The covered scientific area by Department of Pharmacokinetics is (1) pharmacokinetic principles of drugs after administered into the body, i.e. absorption, distribution, metabolism and excretion, are studied both in experimental animals and human volunteers, and (2) drug delivery system (DDS) based on the modification of the pharmacokinetic process, mainly the absorption process and distribution process. Through the tree decade's study, Prof. Takada innovated many DDSs. Among them, gastrointestinal mucoadhesive patch system (GI-MAPS) is a powerful system for the oral delivery of peptide/protein drugs. To accelerate the development of GI-MAPS, bioventure company, BioSerenTach Inc., was born in 2001. Dr. Shibata was working in our laboratory for one decade and performed a good scientific work on the pharmacokinetics of anti-AIDS drugs. He was raised to a full professor in 2005 at Doshisha Women's University. Thereafter, Dr. Sugioka joined to our department in 2005 and working on the pharmacokinetic of immunosuppressants. Now on-going projects in our department are as follows;

1. GI-MAPS
To solve the two problems of oral protein administration, hydrolytic degradation and poor membrane permeability, GI-MAPS was designed.

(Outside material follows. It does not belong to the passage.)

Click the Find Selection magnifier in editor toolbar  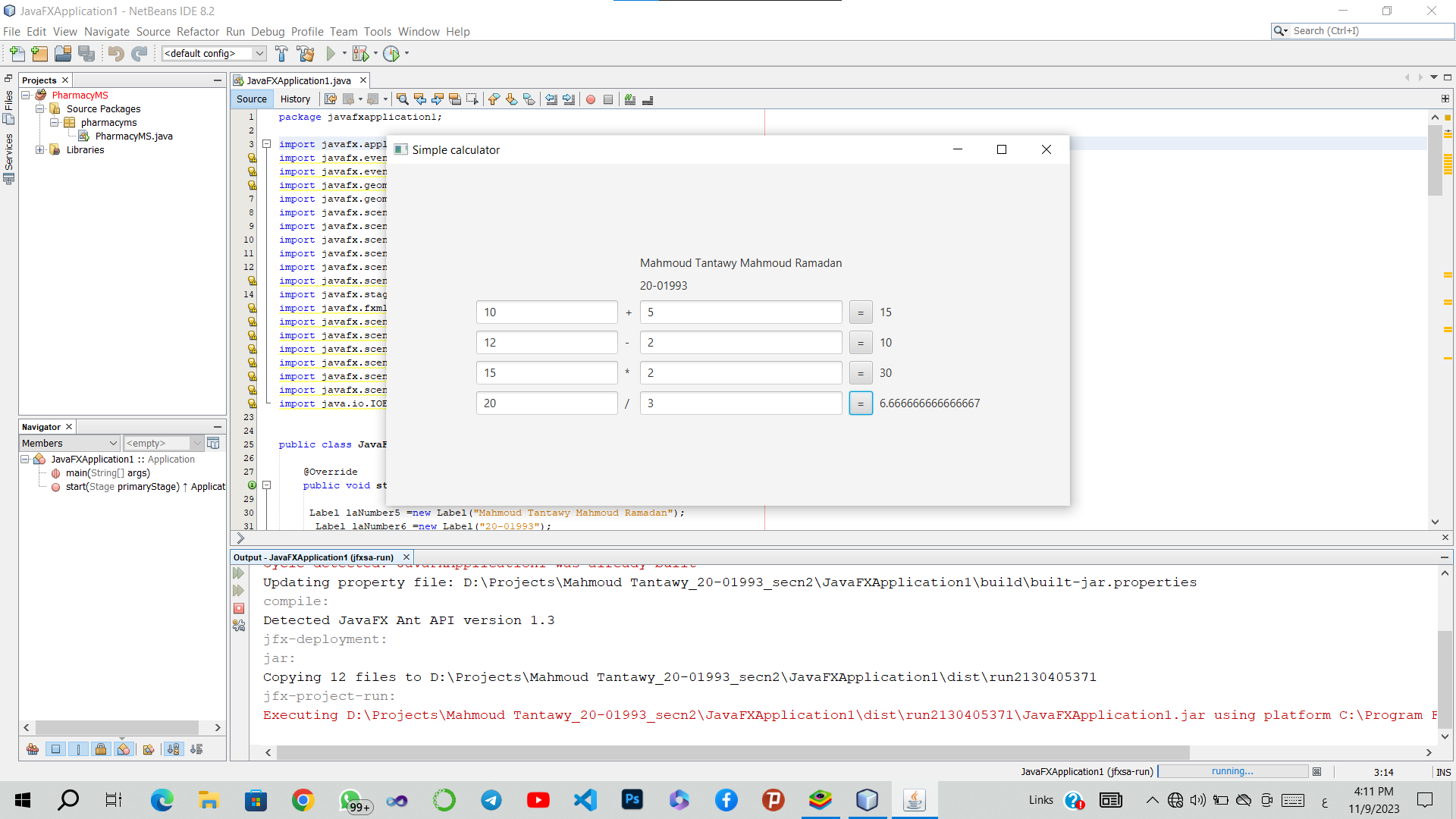pyautogui.click(x=403, y=99)
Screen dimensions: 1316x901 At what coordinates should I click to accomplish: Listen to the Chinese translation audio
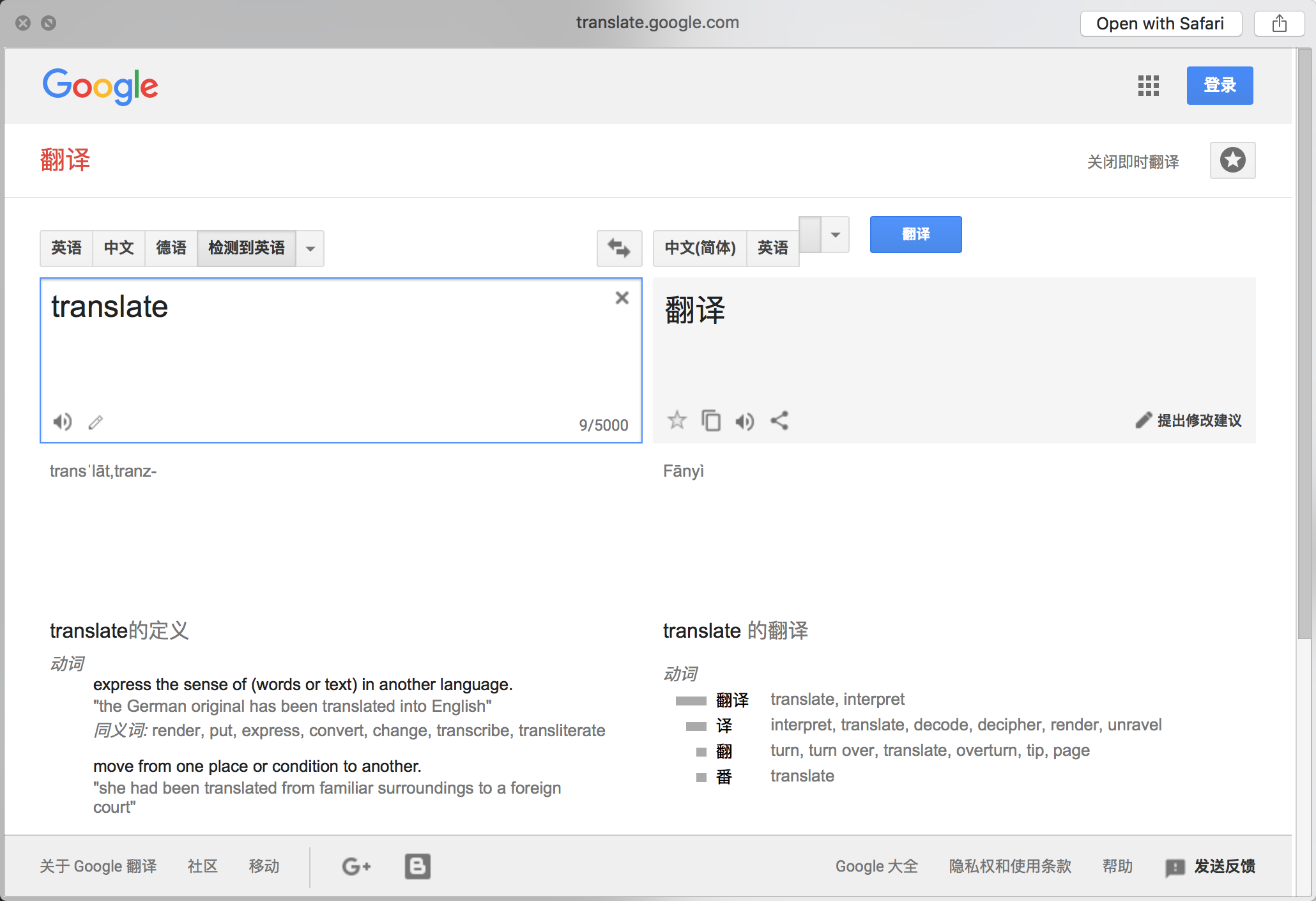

By forming a high concentration gradient of protein between inside the system and enterocytes and prevent the attack of proteolytic enzymes by water-insoluble membrane, protein drugs like erythropoietin (EPO), G-CSF, insulin, interferon etc. can be orally available.

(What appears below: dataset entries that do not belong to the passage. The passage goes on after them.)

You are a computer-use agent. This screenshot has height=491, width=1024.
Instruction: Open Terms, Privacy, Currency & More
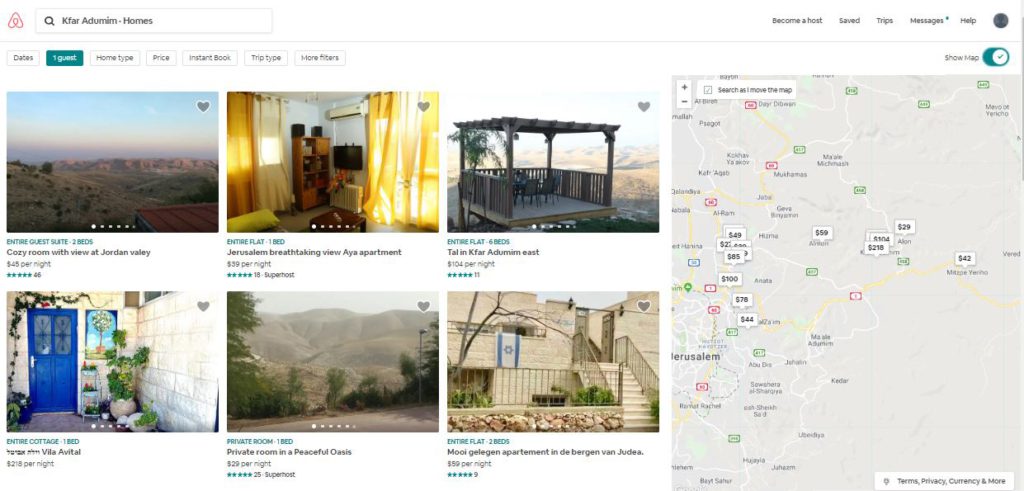pyautogui.click(x=944, y=481)
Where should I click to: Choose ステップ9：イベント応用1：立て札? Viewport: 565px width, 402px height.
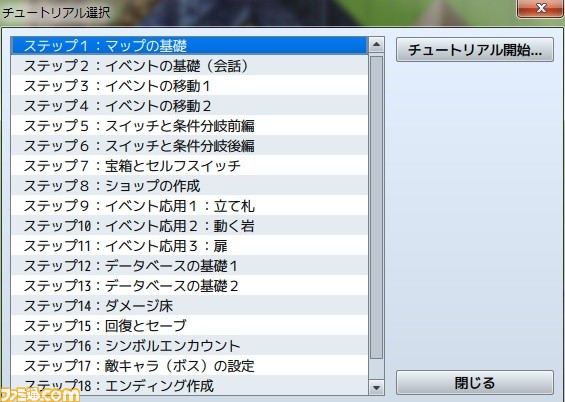pos(190,206)

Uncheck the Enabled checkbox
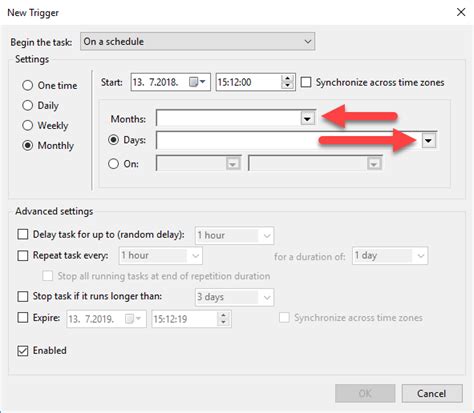point(23,351)
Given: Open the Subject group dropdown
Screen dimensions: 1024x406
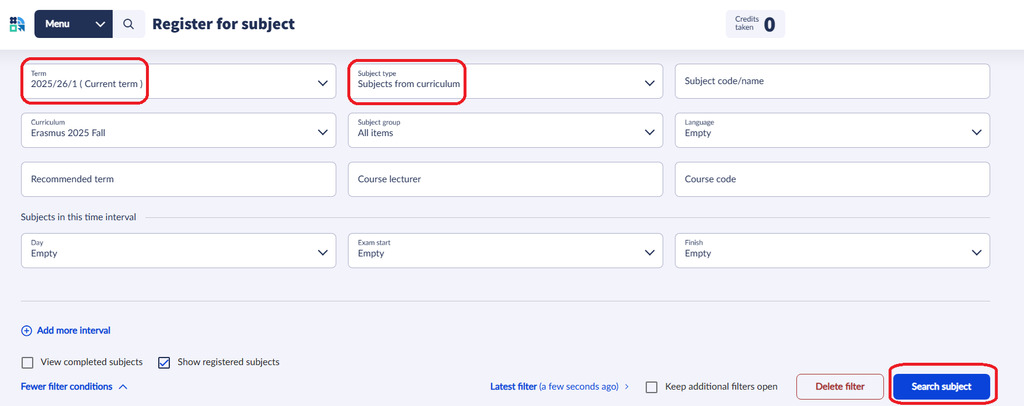Looking at the screenshot, I should coord(505,130).
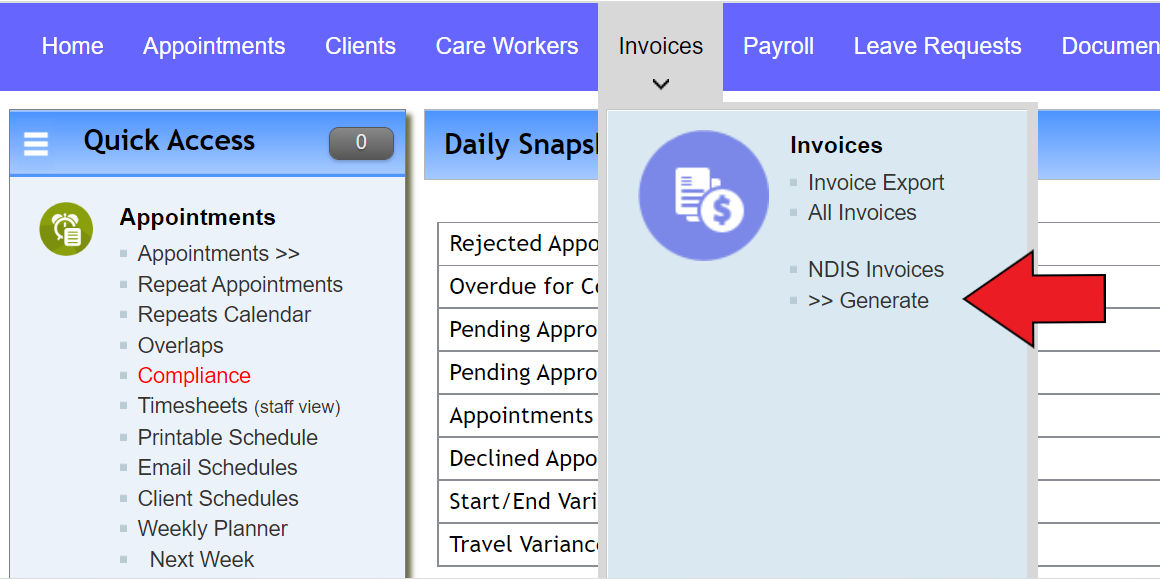Select the Rejected Appointments snapshot row
The image size is (1160, 579).
520,243
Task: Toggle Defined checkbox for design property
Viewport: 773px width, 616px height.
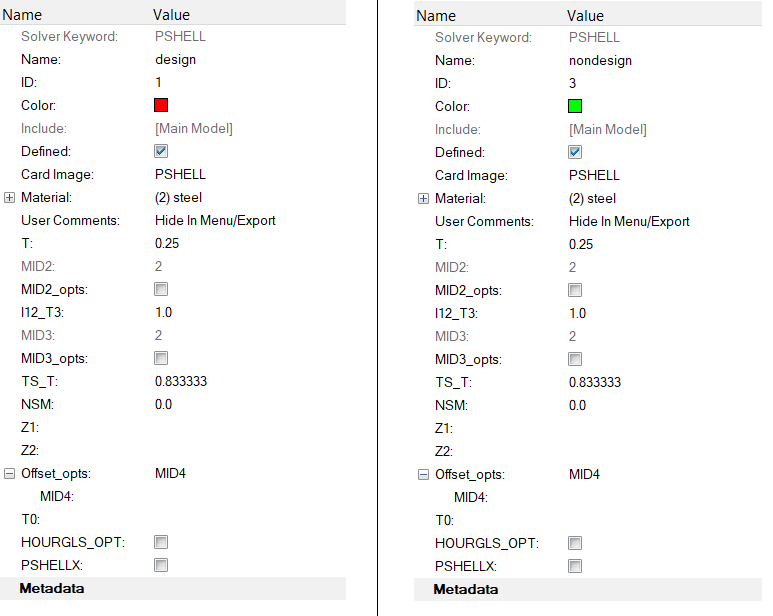Action: 161,151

2. Microneedles as percutaneous DDS
Self-dissolving microneedles (SDMN) has been innovated by Prof. Takada in 2004 and now several application studies are under progress. With SDMN, insulin is percutaneously well absorbed with the bioavailability (BA) of over 93 %. SDMN containing EPO, insulin, interferon and low molecular weight heparin, is prepared in our laboratory and is administered to mice, rats and dogs. By measuring the serum or plasma drug level of pharmacological activity, SDMN is evaluated.

3. Pharmacokinetics of immunosuppressants
By the development of strong immunosuppressant, tacrolimus, liver transplantation is now accepted as a regular clinical treatment. However, the dosage regimen is very difficult because of its complicated pharmacokinetic characteristics, i.e. poor-solubility, poor absorbability and wide inter-subject variation. To solve, these problems, basic pharmacokinetic study is performed.

4. Pharmacokinetics of anti-AIDS drugs
Protease inhibitors, especially ritonavir, are metabolized by P450 3A. Through their metabolic process, drug interactions often occur with the concomitantly used drugs. To predict the clinical drug interaction from the preclinical stage experiment, we are developing new in vivo technologies.